__Supplied material__.
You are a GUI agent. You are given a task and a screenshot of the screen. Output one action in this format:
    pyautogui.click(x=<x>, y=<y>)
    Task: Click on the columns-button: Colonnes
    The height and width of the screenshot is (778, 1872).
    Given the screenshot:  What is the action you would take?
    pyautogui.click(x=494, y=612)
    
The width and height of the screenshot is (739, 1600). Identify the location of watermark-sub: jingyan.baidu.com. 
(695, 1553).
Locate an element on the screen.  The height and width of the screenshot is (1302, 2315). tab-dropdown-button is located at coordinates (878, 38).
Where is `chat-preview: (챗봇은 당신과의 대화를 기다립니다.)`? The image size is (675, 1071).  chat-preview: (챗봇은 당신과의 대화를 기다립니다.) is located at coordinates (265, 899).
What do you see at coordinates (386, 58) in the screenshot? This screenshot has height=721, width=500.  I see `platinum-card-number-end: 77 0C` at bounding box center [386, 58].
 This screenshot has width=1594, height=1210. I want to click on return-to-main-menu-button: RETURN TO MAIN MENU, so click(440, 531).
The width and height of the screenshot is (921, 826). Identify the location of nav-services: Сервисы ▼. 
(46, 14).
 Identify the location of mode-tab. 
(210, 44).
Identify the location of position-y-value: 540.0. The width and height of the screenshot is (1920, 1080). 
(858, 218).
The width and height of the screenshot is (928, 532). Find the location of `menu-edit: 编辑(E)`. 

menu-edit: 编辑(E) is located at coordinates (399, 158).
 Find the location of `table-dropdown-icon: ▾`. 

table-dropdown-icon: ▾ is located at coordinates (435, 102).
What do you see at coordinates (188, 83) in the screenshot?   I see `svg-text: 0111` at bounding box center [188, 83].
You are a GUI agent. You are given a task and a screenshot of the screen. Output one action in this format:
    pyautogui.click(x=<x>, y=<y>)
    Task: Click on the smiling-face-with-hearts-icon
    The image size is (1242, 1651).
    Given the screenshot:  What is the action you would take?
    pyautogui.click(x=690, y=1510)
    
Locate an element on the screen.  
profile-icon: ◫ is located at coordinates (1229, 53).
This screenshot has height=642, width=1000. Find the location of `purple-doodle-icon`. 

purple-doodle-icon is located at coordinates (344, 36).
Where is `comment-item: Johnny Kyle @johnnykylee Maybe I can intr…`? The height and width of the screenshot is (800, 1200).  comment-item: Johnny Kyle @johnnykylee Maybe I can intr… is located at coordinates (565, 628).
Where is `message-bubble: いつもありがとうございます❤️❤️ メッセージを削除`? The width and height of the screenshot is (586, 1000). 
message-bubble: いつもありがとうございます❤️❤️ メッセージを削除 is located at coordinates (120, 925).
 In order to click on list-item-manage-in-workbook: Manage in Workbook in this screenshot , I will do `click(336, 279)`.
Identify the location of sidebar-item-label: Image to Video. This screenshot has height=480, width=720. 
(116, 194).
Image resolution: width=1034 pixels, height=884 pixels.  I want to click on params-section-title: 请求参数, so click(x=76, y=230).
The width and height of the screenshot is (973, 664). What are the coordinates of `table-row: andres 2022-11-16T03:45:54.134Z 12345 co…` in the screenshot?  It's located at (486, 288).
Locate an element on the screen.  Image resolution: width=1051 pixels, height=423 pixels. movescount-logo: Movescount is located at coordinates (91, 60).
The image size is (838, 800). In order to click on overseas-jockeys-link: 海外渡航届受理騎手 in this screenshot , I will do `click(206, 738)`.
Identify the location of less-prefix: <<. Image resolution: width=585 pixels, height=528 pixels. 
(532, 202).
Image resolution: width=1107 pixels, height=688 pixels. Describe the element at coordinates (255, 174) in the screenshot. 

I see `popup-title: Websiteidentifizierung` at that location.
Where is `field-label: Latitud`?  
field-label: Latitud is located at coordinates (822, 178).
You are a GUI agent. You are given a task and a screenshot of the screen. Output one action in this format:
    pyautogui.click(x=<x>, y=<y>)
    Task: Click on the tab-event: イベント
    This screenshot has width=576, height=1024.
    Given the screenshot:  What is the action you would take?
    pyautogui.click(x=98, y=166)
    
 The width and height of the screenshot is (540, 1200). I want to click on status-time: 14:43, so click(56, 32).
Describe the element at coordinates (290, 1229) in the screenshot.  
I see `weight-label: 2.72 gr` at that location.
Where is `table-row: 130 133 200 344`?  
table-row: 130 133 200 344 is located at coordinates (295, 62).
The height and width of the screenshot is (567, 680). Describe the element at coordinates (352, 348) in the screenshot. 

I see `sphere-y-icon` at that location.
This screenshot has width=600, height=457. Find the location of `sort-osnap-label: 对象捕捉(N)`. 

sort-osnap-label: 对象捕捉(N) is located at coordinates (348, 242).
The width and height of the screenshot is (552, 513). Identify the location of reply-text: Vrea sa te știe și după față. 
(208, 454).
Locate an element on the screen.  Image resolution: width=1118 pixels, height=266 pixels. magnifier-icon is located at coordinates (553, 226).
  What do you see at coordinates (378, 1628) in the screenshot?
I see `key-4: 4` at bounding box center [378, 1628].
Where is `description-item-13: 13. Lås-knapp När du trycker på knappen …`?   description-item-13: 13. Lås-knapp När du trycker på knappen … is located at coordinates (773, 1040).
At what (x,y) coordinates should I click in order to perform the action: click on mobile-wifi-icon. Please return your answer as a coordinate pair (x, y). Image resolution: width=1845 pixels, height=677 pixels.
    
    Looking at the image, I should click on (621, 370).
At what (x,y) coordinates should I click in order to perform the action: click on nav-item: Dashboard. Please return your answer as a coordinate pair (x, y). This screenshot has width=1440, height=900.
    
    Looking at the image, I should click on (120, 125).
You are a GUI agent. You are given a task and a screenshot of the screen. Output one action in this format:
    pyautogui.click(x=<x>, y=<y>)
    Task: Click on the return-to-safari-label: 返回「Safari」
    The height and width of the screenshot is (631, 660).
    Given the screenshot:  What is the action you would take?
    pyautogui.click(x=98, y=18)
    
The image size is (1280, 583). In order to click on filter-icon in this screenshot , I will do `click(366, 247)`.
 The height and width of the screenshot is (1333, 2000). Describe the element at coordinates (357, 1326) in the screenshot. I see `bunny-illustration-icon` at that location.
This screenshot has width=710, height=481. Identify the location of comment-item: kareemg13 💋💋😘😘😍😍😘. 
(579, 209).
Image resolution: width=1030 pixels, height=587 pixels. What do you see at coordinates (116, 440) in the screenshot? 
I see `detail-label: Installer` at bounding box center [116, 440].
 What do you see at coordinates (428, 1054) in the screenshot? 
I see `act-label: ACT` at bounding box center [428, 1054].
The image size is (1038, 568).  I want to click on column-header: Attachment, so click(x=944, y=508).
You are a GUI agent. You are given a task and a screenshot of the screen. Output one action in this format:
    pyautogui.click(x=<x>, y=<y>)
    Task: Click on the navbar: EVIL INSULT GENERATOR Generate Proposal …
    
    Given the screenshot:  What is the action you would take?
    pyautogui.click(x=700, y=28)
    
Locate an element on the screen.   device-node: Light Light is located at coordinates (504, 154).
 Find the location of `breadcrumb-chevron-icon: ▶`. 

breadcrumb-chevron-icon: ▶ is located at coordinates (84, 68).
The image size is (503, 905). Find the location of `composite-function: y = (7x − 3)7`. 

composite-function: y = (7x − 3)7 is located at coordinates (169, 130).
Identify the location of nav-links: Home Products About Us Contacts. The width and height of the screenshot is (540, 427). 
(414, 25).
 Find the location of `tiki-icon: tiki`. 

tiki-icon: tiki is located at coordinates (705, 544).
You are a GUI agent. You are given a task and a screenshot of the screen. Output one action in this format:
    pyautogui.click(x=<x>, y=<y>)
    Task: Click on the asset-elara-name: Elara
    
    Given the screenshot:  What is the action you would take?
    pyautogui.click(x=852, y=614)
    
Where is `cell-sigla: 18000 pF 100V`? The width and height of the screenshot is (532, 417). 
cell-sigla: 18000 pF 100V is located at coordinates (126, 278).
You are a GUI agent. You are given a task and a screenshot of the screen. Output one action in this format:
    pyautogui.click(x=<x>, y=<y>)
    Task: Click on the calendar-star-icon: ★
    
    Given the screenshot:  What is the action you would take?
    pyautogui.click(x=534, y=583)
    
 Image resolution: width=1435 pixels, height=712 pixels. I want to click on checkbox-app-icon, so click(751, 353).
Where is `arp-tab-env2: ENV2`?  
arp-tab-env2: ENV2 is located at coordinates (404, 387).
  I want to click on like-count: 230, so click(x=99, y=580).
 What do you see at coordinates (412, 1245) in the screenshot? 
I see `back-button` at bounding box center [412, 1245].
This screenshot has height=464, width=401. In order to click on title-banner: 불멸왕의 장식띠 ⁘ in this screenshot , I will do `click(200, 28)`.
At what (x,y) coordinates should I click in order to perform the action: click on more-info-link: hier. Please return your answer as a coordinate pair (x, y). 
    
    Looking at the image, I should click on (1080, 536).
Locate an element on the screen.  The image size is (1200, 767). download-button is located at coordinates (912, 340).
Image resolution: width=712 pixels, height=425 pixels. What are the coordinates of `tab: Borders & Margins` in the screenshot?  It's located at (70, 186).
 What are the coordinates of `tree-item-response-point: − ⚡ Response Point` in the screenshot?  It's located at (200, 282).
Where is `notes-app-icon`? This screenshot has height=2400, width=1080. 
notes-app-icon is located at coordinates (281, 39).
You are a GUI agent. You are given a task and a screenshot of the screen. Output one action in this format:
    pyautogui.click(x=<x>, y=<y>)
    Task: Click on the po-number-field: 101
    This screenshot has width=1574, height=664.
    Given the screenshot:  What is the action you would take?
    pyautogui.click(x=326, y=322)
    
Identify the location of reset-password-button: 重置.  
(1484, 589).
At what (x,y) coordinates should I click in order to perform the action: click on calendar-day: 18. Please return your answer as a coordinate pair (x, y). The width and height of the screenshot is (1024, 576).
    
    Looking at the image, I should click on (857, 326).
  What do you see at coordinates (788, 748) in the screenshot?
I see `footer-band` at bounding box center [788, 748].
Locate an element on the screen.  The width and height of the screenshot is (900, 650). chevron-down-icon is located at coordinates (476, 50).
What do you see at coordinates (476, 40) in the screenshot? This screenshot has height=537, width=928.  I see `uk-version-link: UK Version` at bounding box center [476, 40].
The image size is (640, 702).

__What is expected__. Reproduce verbatim the stretch of the entries above, from their beginning through the line containing "(695, 1553).".

__Written answer__.
You are a GUI agent. You are given a task and a screenshot of the screen. Output one action in this format:
    pyautogui.click(x=<x>, y=<y>)
    Task: Click on the columns-button: Colonnes
    The height and width of the screenshot is (778, 1872).
    Given the screenshot:  What is the action you would take?
    pyautogui.click(x=494, y=612)
    
The width and height of the screenshot is (739, 1600). Identify the location of watermark-sub: jingyan.baidu.com. 
(695, 1553).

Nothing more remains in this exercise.